The purpose of this study is to examine the influence of OST learning, specifically 21st CCLC programs, on student achievement, as well as explore parent perceptions of the value of the program. The research design utilized data from the administration of Idaho’s statewide assessment for K-3 students known as the Idaho Reading Indicator. The State Department of Education is responsible for collecting and reporting results from the IRI. Staff in local schools record IRI “correct scores” and skill level (i.e., achievement level) for each student in kindergarten through the third grade in the fall and in the spring (Stoneberg, 2016).

Research Question 1: What was the effect of 21st CCLC programs on student performance on the Idaho Reading Indicator for 2017–2018?

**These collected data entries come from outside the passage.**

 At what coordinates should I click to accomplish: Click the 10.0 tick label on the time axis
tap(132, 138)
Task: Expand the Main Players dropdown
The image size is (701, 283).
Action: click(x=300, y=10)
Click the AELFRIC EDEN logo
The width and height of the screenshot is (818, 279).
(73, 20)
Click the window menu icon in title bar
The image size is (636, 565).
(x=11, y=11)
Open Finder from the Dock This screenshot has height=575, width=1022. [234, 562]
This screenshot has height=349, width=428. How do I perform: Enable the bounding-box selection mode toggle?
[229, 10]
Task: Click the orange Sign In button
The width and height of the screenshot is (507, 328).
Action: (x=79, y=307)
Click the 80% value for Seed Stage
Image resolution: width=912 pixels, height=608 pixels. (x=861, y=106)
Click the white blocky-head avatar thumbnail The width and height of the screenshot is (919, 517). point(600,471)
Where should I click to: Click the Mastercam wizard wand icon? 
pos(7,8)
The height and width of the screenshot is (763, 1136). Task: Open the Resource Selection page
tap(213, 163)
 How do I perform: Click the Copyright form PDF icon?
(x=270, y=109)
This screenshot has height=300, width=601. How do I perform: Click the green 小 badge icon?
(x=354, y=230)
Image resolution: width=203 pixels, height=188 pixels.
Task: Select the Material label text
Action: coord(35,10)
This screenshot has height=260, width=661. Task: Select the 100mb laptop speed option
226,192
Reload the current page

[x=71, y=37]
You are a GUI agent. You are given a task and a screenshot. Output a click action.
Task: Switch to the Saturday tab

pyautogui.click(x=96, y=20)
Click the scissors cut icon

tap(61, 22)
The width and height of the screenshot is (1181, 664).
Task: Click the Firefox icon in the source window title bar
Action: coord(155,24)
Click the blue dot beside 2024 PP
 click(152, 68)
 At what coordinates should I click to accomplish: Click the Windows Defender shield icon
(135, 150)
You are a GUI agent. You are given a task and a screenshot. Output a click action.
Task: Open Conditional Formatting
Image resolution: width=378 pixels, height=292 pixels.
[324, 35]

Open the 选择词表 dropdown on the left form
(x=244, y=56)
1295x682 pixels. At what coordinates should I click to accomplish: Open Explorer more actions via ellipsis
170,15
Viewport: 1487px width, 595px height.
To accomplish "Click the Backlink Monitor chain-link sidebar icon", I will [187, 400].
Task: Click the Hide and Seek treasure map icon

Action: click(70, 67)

Research Question 2: What is the effect of 21st CCLC programming on early childhood education as perceived by parents?

Review of the literature

We situated our study within three areas of existing research regarding out-of-school learning: education policy providing for 21st CCLC programs, early childhood education impacts on student outcomes, and parent engagement with out-of-school learning programs. In support of our presentation of the literature, we used Bronfenbrenner’s ecological systems theory to explore the interaction of various contexts on the developing child and how the interactions between various systems may influence the child’s learning.

Bronfenbrenner’s ecological systems theory

Bronfenbrenner’s ecological systems theory (1994) suggests that the various environments that a child interacts with are influenced from within and between other environments, and thus the development of the child is dependent upon many factors. Urie Bronfenbrenner’s initial theory (1979) is grounded in the notion that to understand human development we must study it in the context, or ecology, in which it exists. The theory can be viewed as layers of nested interactions or systems that influences the child’s development, and thus the relationships and interactions between the complex layers also affect the child.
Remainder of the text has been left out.